On 09/03/16 13:39, Jan Beulich wrote:
>>>> On 08.03.16 at 19:38, <george.dunlap@citrix.com> wrote:
>> If I may go "meta" for a moment here -- this is exactly what I'm talking
>> about with "Something bad may happen" being difficult to work with.
>> Rather than you spelling out exactly the situation which you think may
>> happen, (which I could then either accept or refute on its merits) *I*
>> am now spending a lot of time and effort trying to imagine what
>> situations you may be talking about and then refuting them myself.
[snip]
>
>> If you have concerns, you need to make those concerns concrete, or at
>> least set clear criteria for how someone could go about addressing your
>> concerns. And yes, it is *your* job, as the person doing the objecting
>> (and even moreso as the x86 maintainer), to make your concerns explicit
>> and/or set those criteria, and not Feng's job (or even my job) to try to
>> guess what it is might make you happy.
>
> I'm sorry, George, but no, I don't think this is how things should
> work. If for a new feature to be enabled by default it is unclear
> whether that puts the system at risk, it's the party suggesting the
> default enabling to prove there's no such risk.

And it's up to the maintainers to clearly define what kind of "proof"
would be sufficient. I have no objection to saying that Feng (or someone
else who cares about the feature) must do some work to demonstrate that
the feature is in fact safe before it's enabled by default; that's
perfectly reasonable. I have already suggested something that would shed
light on the issue and potentially satisfy me. But it's not at all
reasonable to give them the impossible task of trying to guess what will
satisfy you.

I don't know why this is controversial -- this seems obvious to me.
What do other committers / maintainers think?

> We just can't allow
> code in that sets us up for future security issues. If anything
> that's what we should have learned from the various disasters in
> the past (XSAVE enabling having been the first and foremost,
> which by now I count 4 related XSAs for).

I'm not familiar with the XSAVE feature or its related XSAs, but do you
think simply saying "I'm not sure; prove to me that it's safe" would
have actually helped matters?
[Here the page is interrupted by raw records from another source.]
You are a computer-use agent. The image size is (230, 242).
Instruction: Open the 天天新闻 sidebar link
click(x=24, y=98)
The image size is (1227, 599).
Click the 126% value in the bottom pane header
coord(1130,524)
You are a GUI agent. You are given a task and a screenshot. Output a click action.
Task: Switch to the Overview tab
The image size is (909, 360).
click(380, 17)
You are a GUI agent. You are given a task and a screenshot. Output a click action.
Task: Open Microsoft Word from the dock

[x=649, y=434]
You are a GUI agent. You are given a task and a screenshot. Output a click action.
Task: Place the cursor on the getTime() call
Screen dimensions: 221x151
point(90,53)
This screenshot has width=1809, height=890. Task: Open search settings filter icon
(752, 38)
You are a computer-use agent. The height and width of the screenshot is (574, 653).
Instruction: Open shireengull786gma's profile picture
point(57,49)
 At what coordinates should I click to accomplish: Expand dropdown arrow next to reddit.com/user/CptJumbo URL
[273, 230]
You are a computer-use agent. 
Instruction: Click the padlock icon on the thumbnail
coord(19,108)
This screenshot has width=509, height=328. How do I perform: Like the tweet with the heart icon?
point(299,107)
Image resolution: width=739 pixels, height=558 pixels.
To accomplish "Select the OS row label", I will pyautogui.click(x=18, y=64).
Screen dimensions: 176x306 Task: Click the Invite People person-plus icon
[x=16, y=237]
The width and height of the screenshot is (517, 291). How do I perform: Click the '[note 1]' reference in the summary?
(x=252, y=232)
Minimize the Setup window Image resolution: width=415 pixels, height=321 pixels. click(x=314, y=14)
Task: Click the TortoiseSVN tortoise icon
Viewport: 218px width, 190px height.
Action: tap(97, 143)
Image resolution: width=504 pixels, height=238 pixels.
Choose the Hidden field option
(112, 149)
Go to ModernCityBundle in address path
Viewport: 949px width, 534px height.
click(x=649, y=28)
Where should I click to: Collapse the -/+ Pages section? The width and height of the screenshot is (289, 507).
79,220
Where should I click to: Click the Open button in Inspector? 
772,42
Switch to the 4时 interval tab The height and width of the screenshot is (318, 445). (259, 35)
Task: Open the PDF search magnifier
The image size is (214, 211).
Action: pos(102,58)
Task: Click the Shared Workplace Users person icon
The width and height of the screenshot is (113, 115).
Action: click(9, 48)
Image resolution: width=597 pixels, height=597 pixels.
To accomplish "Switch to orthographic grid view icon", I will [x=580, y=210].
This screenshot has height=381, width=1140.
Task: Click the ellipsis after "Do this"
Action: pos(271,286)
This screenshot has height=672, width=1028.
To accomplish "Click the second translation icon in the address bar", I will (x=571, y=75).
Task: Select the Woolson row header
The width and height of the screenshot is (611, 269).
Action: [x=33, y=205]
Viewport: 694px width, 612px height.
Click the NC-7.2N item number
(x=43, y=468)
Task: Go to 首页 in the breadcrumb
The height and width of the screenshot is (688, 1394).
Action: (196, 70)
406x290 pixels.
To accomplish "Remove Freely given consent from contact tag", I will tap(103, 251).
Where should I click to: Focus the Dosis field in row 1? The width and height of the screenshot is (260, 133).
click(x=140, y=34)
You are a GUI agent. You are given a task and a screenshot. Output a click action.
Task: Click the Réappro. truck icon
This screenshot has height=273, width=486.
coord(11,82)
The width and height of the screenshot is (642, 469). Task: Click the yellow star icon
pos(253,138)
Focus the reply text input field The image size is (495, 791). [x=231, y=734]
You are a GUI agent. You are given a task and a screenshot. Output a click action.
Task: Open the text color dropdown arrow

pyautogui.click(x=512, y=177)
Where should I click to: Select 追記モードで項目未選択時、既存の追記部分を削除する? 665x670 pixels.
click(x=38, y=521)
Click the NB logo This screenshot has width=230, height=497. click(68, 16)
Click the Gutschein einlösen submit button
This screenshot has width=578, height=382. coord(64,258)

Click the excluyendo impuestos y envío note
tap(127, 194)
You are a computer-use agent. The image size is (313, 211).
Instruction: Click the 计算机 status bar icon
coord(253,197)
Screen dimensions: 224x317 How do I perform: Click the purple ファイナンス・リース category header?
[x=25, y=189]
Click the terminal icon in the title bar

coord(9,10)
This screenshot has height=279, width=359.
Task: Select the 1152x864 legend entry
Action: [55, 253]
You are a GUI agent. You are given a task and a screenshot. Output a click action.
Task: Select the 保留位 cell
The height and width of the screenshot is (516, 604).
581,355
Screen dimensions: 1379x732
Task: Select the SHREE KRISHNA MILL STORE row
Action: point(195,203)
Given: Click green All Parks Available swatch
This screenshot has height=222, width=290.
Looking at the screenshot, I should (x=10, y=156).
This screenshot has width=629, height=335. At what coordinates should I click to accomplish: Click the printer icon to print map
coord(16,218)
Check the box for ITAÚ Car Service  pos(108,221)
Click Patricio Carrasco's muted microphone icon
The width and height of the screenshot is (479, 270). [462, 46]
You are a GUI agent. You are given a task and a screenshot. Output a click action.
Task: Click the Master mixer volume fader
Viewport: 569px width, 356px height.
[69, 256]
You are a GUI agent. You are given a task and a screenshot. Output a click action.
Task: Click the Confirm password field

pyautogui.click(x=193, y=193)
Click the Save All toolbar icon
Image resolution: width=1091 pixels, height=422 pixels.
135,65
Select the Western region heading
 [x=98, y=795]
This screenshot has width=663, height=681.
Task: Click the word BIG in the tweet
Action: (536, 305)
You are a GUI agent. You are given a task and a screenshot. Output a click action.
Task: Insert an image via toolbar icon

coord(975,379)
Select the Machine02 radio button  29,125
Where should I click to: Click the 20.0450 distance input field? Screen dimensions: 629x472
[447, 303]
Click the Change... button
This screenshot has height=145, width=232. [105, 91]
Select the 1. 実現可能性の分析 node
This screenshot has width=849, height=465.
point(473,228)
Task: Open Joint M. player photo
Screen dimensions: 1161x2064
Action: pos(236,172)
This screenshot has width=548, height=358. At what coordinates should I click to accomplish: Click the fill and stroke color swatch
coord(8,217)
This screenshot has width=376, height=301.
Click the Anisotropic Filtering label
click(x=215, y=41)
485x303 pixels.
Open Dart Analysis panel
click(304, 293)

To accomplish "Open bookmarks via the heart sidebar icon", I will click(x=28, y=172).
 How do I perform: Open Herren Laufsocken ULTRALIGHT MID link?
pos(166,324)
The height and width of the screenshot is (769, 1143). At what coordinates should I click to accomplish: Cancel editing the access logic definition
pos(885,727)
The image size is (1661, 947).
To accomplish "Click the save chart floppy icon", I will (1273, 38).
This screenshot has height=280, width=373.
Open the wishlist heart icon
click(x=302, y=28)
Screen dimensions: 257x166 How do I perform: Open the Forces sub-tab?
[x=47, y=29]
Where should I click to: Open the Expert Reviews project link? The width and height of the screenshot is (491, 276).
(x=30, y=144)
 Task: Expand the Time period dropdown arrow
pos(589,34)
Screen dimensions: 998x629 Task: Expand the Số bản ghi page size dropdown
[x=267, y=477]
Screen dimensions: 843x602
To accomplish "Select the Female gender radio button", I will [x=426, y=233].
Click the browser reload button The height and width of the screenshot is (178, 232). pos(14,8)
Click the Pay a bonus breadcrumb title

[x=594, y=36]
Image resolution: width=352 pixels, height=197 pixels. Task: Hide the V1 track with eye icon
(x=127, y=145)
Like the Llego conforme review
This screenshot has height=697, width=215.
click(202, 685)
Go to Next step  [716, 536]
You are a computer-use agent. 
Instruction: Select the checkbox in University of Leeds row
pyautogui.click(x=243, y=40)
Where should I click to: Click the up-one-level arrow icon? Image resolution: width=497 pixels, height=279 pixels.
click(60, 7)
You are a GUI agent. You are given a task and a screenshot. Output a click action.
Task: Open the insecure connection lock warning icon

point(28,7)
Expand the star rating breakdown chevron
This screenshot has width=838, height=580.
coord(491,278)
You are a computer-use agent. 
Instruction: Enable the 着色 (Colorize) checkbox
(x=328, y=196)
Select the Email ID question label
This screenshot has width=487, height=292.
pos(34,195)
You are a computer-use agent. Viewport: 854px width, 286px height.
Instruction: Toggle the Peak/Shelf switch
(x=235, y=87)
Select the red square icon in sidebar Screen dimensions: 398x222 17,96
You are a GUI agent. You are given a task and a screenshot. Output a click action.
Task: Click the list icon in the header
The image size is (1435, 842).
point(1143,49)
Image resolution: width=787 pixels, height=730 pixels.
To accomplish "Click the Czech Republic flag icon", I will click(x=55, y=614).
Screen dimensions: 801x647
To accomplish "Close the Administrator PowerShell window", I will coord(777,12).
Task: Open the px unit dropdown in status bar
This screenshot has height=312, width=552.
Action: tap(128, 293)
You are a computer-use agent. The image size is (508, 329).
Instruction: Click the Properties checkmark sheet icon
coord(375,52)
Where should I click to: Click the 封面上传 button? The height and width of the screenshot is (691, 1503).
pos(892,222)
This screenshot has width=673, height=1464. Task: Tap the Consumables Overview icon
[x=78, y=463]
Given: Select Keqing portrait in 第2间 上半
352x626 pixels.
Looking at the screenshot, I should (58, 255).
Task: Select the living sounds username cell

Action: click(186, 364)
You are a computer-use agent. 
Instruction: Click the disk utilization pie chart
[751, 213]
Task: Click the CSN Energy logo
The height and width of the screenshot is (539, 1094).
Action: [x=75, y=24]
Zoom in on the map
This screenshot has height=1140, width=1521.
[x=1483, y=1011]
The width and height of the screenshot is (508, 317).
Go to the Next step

Would it have prompted the authors of
that code to actually do some sort of testing / analysis that would have
turned up the subsequent security issues?

It seems to me that saying "I'm not sure, prove it to me", without
further guidance about *how* to prove it, would have ended in one of you
two giving up: either Intel not doing any more work on the feature, or
you eventually giving up and letting it go in anyway, with the same
security bugs it had before.

Again, without knowing much about the XSAVE feature or the XSAs, a
couple of responses which might have led to better outcomes:

* "I'd like to see an analysis of the XSAVE code -- what are all the
possible ways in can be loaded and stored? How can we be sure that
nothing is leaked? See
marc.info/?i=<1371746007-19073-1-git-send-email-george.dunlap@eu.citrix.com>
for an example of the kind of analysis I'm talking about."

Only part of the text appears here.